狂気と歓喜の入り混じった瞳で、ベルを見下ろす。
セラフ「君の中にあるもの、君自身も知らなかったそれを……僕は欲しい。
魔力でも、肉でも、魂でも足りない。
全部手に入れても、それだけじゃ足りないんだよ。
だって、そこに“まだ”があるなら――それも僕のものじゃなきゃ、おかしいだろ?」
その執着は、祈りに似ていた。
だがそれは、神へ捧げるものではない。
ベルという存在を、自分という器の内側に閉じ込めるための、狂信に満ちた祈り。
セラフ「さあ……隠さなくていい。もう、逃げられないんだよ。
僕が見つけたんだ。
もうすぐ、君の全部を――全部を僕の中に閉じ込めてあげるから」
ベルは静かに、目を伏せた。
それが拒絶なのか、諦めなのか。
もはや誰にも分からない。
ただ、胸の奥――その空白が、確かに疼いた。
その痛みに気づいたセラフは、嬉しそうに微笑み――
さらに深く、ベルを抱きしめた。
それは、遠く森の奥から忍び寄ってきていた。
気配は異様で、暗く、冷たい――なのに、ひどく魅惑的だった。
その不穏な震えが、空気を伝って肌を撫で、精神の底に直接届く。
セラフは目を細める。
喉の奥で、ぞくりと甘い興奮が蠢いた。
どこかベルに似ている。
否、正確には――彼女の“影”のような。
剥き出しの死性、沈黙の渇き、そして……抗い難い魔の魅力。
まるで、彼女の深層に巣食う“もうひとつの存在”が、外と呼応しているかのようだった。
セラフはベルを包んでいた腕を、そっとほどく。
彼女の身体がふわりと揺れ、倒れそうになるのをやさしく抱きとめると、静かに洞窟の奥へと運んだ。
粗末な寝具。
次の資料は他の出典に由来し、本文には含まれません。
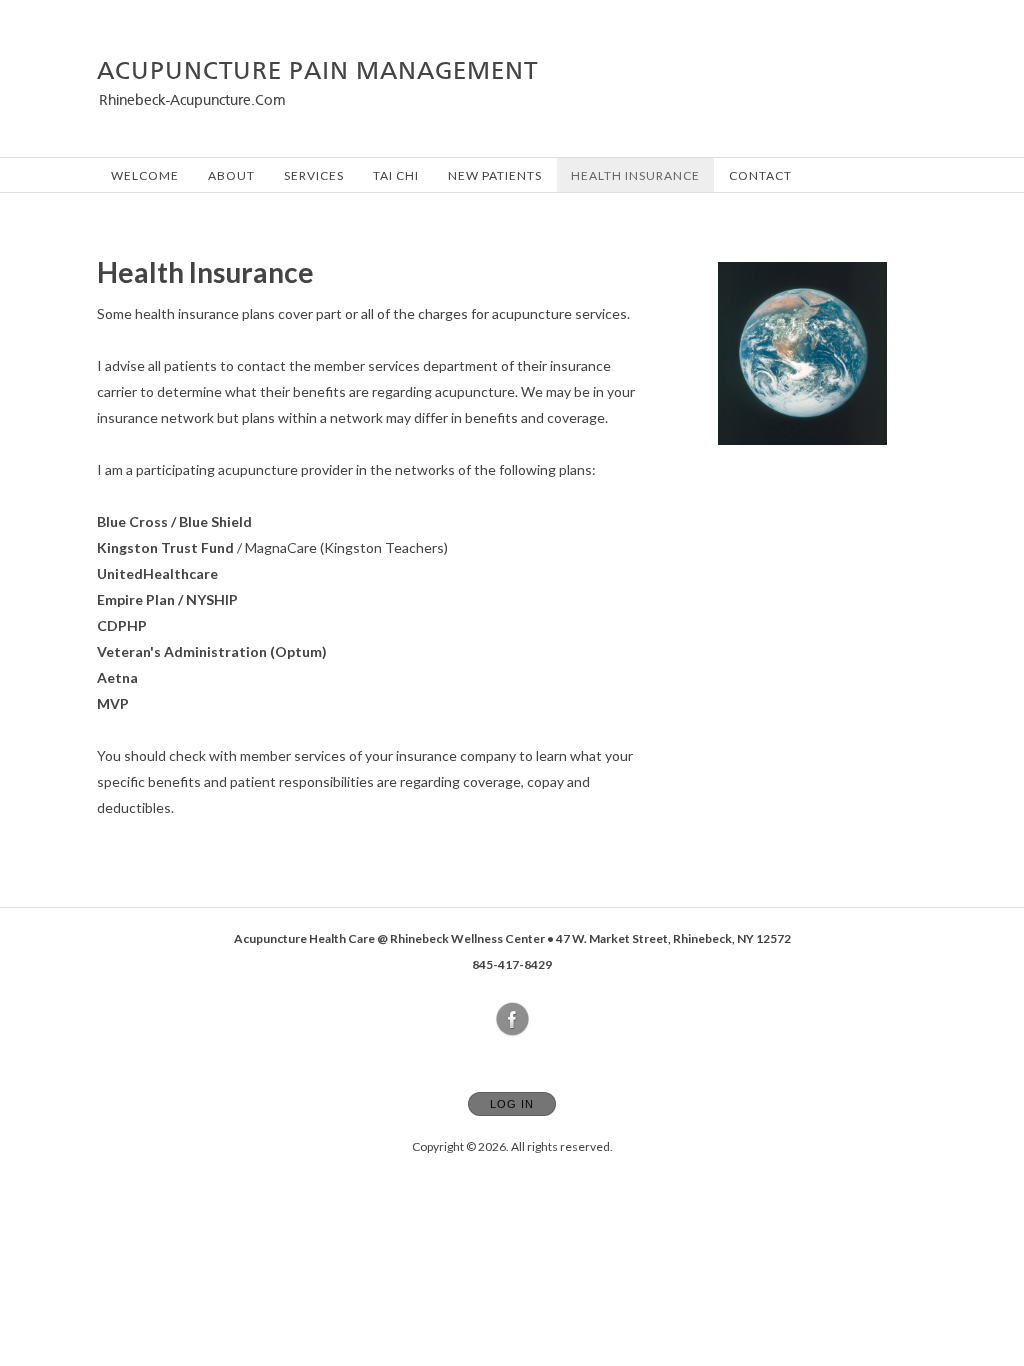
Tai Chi (396, 175)
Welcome (145, 175)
布と魔力で温度だけを保った、簡素な眠りの場所。
セラフ「少しだけ待っていて」
囁く声は、まるで子守歌のように優しかった。
その声だけを聞けば、誰も彼の狂気に気づけないだろう。
セラフは、精神に繋いだ“糸”へと指先を添える。
それは魔力でも言葉でもない、深層を伝うための仕掛け。
彼女の夢の淵にそっと触れ、静かに――まるで祈るように――眠りを落としていく。
ベルの睫毛がわずかに震えたが、次の瞬間には、静かな寝息が空気に溶けていた。
その安らかな呼吸を乱さぬように、セラフは洞窟の出入り口に幾重もの結界を張る。
彼は、魔力を抑え込むように掌をかざし、息をひとつ吐き――静かに、低く、祈るような声で詠じた。
セラフ「――沈黙はここに満ち、月の帳はすべてを隠す。
響きよ眠れ、風さえも鎮まれ……。
夜の盾よ、完全なる封印を」
すると、彼の足元から淡い青白い光が波紋のように広がっていく。
まるで水面を逆さにしたような、静かで澄んだ光の幕が、洞窟の入り口を幾重にも覆っていった。
音が一切、外界と断たれる――世界が、まるごとひとつ封じられたかのような沈黙。
その魔術は、視覚すらも僅かに歪める。光が反射せず、色彩が褪せ、時間すら凍りついたかのような錯覚を覚える結界。
そして彼は、最後にもう一度だけベルを見やり、静かに洞窟を出た。
月明かり。
冷たく、澄んだ光の中に、セラフはひとり、剣を携えて立つ。
蒼銀の刃が、月を受けて仄かに煌めいた。
風が静かに木々を揺らし、草原を撫でるように流れていく。
その中で、セラフの瞳は森の闇をじっと見据えていた。
胸の内に満ちるのは、ただひとつ――
歓喜。
異質で、不穏な気配を前にしながら、彼の唇にはうっすらと微笑が浮かんでいた。
セラフ「どこから来た……何を“知っている”?」
その声は挑むようでいて、どこか期待に満ちていた。
まるで、物語の続きを心待ちにする子供のように。
そして――
ただその姿を見れば、それは確かに“騎士”だった。
愛する姫を眠りの館に残し、夜の魔を迎え撃つ。
執着と狂気に染まった、聖なる剣の担い手。
その刃は、誰のために振るわれるのか。
その魂は、誰のために焦がれているのか。